Sharon Stone de namorico com Bob Dylan e convencida de que Just Like a Woman, composta alguns anos antes de os dois se conhecerem, havia sido escrita para ela. Um cineasta europeu contando como o cantor imitou seu jeito estiloso de segurar o cigarro. A influência da banda Kiss no visual que marcou a turnê Rolling Thunder Revue (1975-1976). Todas essas histórias estão no filme Rolling Thunder Revue: A Bob Dylan Story by Martin Scorsese, disponível na Netflix – mas nenhuma delas é verdadeira.
Assim como eu, muita gente deve ter assistido ao filme nos últimos dias sem perceber que, em meio a cenas e entrevistas verdadeiras, o cineasta Martin Scorsese havia inserido depoimentos falsos e atores interpretando personagens supostamente reais. Muitas obras de arte já borraram os limites entre verdade e invenção antes, mas nem todas provocam no espectador essa sensação desconfortável de que ele foi enganado sem uma boa justificativa que sustente o artifício.
Talvez a causa do meu desconforto com as falsas verdades de Rolling Thunder Revue não esteja tanto no fato de que não entendi a piada de Martin Scorsese e Bob Dylan, mas no timing inapropriado para esse tipo de jogo em que as regras não ficam claras para o espectador. Vivemos uma crise de confiança inédita. Nunca tanta gente desconfiou de tantas pessoas ao mesmo tempo – e isso é exaustivo e deprimente, para dizer o mínimo. Não se trata mais de conviver com políticos que não cumprem as promessas de campanha ou se fazem de paladinos da justiça apenas para ganhar a eleição. Estamos diante de homens públicos que vão para a frente das câmeras reproduzir teorias conspiratórias estapafúrdias, fabricadas nos porões mais gosmentos da internet, com cara de quem está revelando o terceiro segredo de Fátima. (E esse é apenas o começo do pesadelo. A tecnologia vai tornar cada vez mais fácil distorcer a realidade e todos nós precisaremos aprender com São Tomé a desconfiar de quem se apresenta como Jesus Cristo ou seu representante.)

## Dados fornecidos
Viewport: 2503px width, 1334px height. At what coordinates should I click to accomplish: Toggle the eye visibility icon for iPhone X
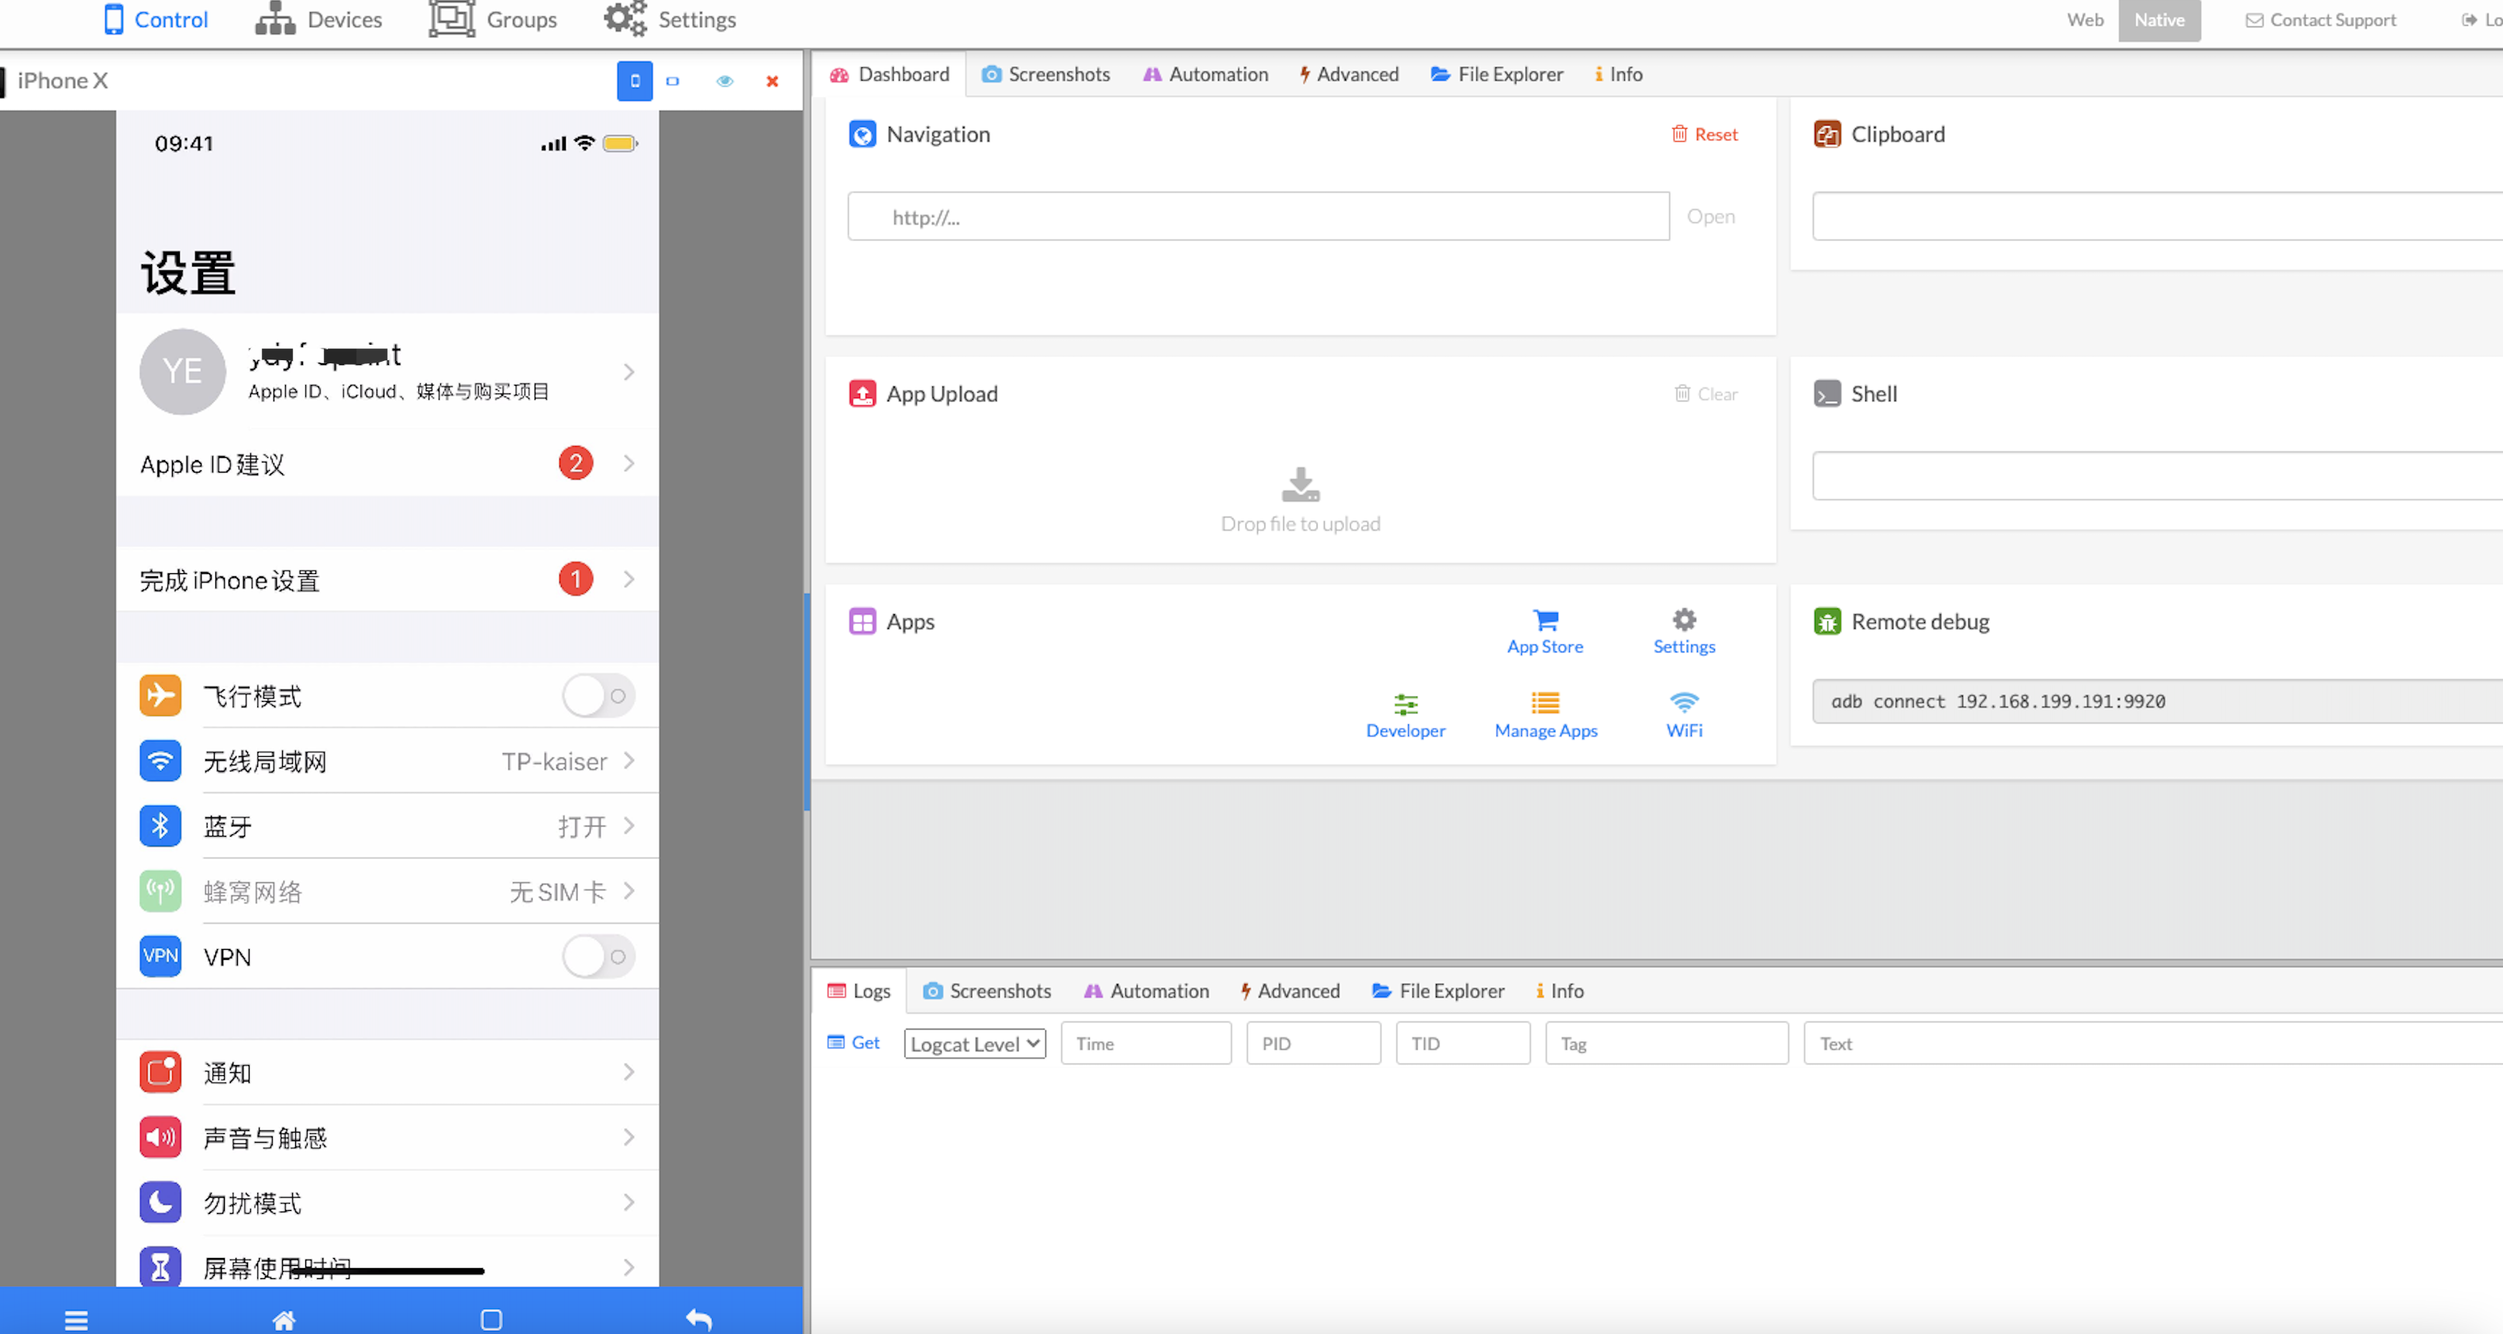click(x=724, y=81)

## Objetivo da tarefa
Segundo o trecho fornecido, em que serviço o filme Rolling Thunder Revue está disponível?

## Tarefa concluída
Na Netflix.